• **Work to be completed**
After finding the line that holds "Task: Click the Tag value field" below, set down that line and the rest through the final one exactly, leaving the pictures out.
┌─ Records provided
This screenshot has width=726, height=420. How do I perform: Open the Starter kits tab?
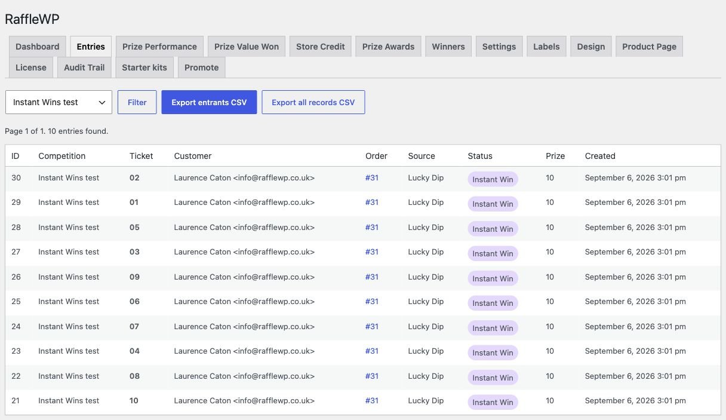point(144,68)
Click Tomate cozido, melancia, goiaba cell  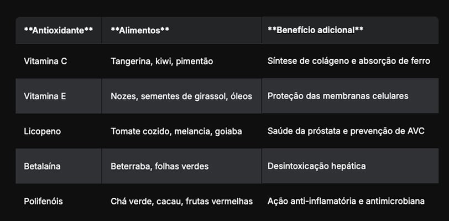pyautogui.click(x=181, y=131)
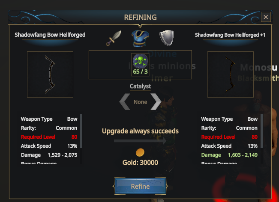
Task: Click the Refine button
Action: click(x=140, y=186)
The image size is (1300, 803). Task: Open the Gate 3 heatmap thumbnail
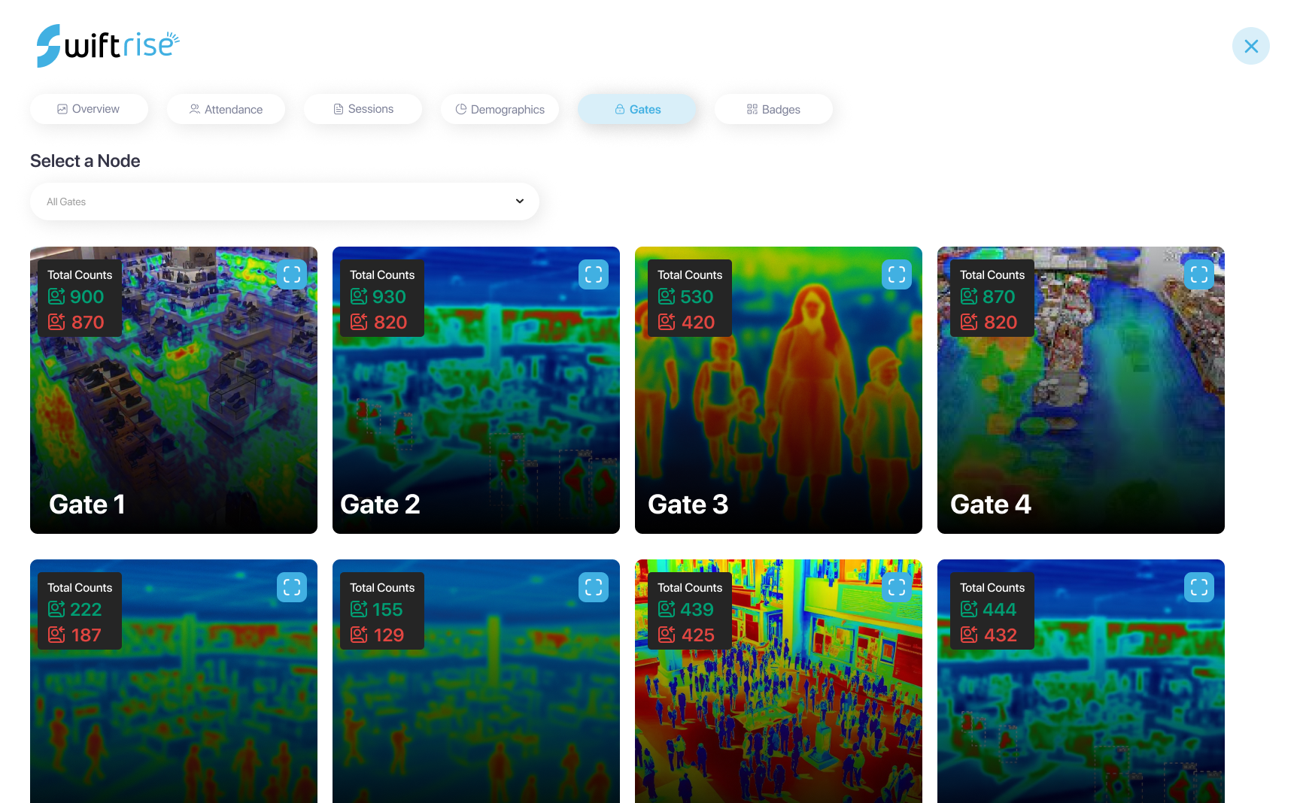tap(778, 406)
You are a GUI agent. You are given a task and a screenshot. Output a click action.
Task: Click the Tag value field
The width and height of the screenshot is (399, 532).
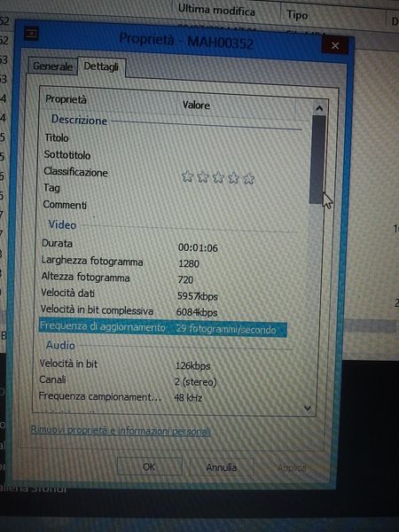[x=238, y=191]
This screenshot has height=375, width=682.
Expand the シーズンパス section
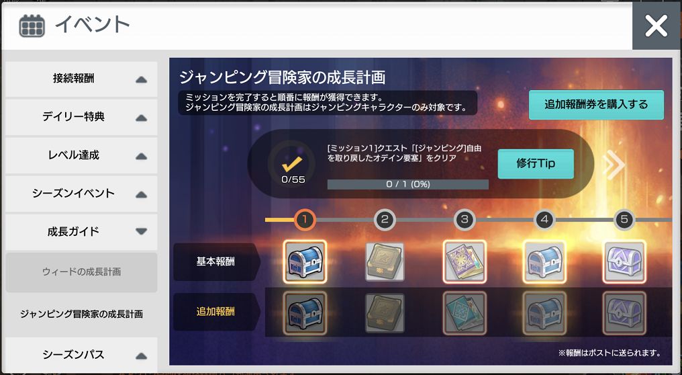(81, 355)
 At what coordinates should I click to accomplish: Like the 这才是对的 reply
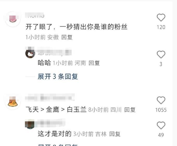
└─
• **Solution for this task**
Task: Click the Tag value field
The width and height of the screenshot is (399, 532).
[x=238, y=191]
This screenshot has height=375, width=682.
Expand the シーズンパス section
(81, 355)
 At what coordinates should I click to accomplish: Like the 这才是对的 reply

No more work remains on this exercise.